**WORK REQUIRED:** Put every line of the entries below into a numbered list, skipping blank lines. Leave the pictures out.

________

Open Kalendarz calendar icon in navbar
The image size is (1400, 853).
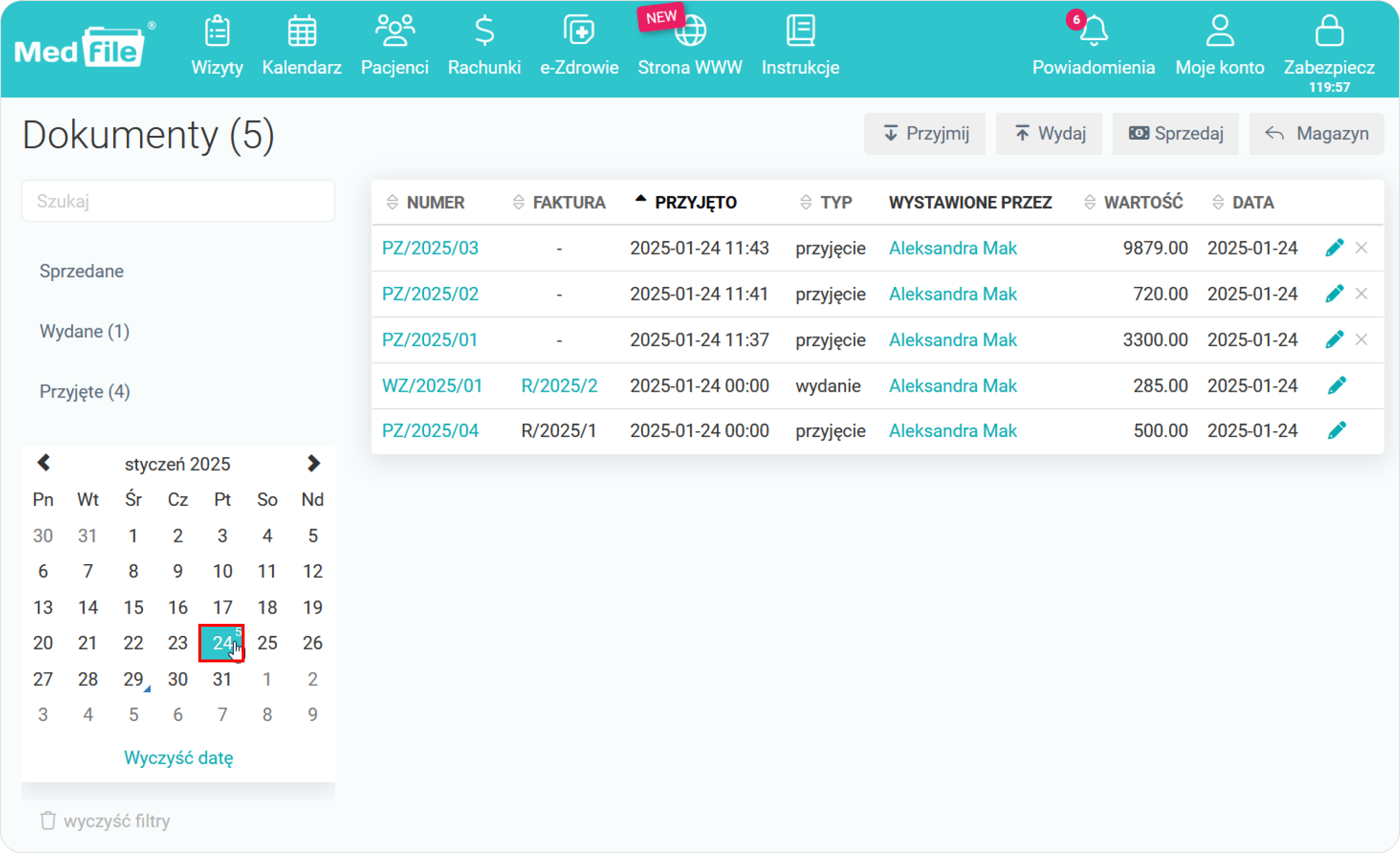(x=302, y=31)
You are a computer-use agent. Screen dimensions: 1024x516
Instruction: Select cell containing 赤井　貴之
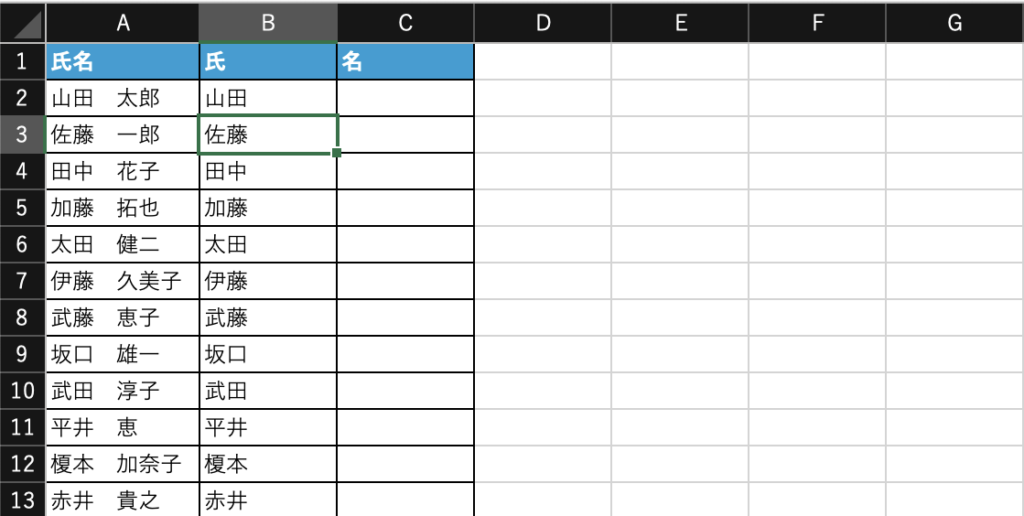coord(123,500)
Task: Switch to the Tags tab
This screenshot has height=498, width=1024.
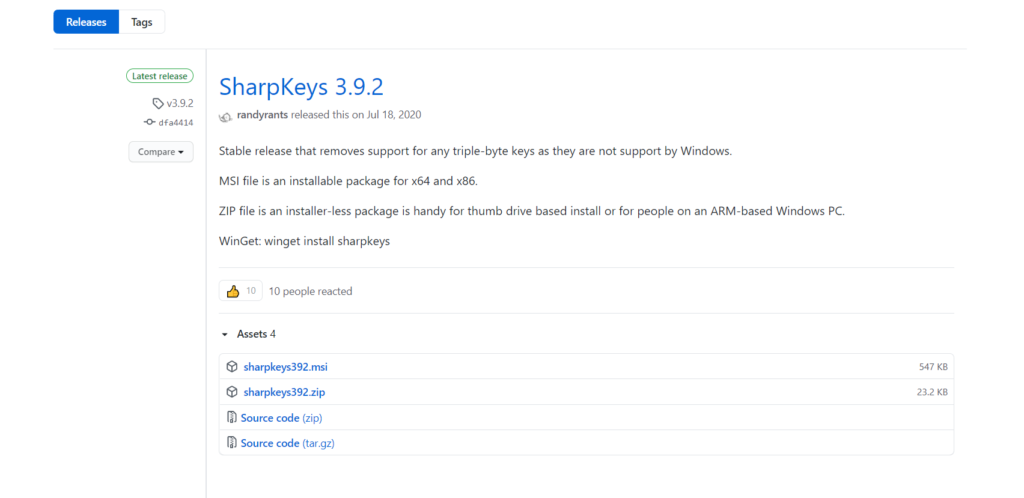Action: point(142,22)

________

**SOLUTION TO THE PROBLEM:**
1. Open Kalendarz calendar icon in navbar
2. The image size is (1400, 853).
3. (x=302, y=31)
4. You are a computer-use agent. Screen dimensions: 1024x516
5. Instruction: Select cell containing 赤井　貴之
6. coord(123,500)
7. Task: Switch to the Tags tab
8. This screenshot has height=498, width=1024.
9. Action: point(142,22)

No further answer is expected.